— PROMPT —
Report back every line of the entries that contains "will", exactly as written.

(DATA SHOWN Opens)

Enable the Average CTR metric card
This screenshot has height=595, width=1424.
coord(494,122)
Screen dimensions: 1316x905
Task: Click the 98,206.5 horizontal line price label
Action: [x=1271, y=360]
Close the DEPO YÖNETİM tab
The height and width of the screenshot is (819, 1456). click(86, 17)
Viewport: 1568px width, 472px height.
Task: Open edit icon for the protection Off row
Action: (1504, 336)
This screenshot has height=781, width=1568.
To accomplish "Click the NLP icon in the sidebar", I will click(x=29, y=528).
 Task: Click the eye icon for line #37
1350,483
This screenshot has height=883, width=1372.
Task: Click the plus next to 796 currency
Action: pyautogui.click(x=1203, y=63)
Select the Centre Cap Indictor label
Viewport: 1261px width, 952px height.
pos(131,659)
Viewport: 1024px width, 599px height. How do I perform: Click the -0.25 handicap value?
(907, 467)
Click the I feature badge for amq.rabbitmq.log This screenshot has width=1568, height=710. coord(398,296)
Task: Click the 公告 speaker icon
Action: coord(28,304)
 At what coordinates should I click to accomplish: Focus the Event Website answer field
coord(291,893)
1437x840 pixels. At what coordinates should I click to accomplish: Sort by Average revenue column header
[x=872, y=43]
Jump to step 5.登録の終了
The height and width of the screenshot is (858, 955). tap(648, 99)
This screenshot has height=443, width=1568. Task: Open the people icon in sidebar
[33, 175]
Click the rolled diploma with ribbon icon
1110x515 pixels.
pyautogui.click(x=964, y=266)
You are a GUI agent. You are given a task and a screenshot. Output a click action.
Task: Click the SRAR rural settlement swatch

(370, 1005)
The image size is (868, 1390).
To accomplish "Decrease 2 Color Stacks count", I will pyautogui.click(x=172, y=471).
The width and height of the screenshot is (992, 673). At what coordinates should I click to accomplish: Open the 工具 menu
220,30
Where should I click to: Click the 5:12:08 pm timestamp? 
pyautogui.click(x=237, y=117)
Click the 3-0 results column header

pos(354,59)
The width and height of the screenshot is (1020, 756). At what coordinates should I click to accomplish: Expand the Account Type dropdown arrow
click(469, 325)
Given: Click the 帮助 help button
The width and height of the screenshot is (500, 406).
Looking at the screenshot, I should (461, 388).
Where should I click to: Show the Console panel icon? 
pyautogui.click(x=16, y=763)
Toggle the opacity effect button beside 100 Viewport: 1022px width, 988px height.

(DATA SHOWN Closes)

— ANSWER TO THE EXERCISE —
To accomplish "Click the NLP icon in the sidebar", I will click(x=29, y=528).
To accomplish "Decrease 2 Color Stacks count", I will pyautogui.click(x=172, y=471).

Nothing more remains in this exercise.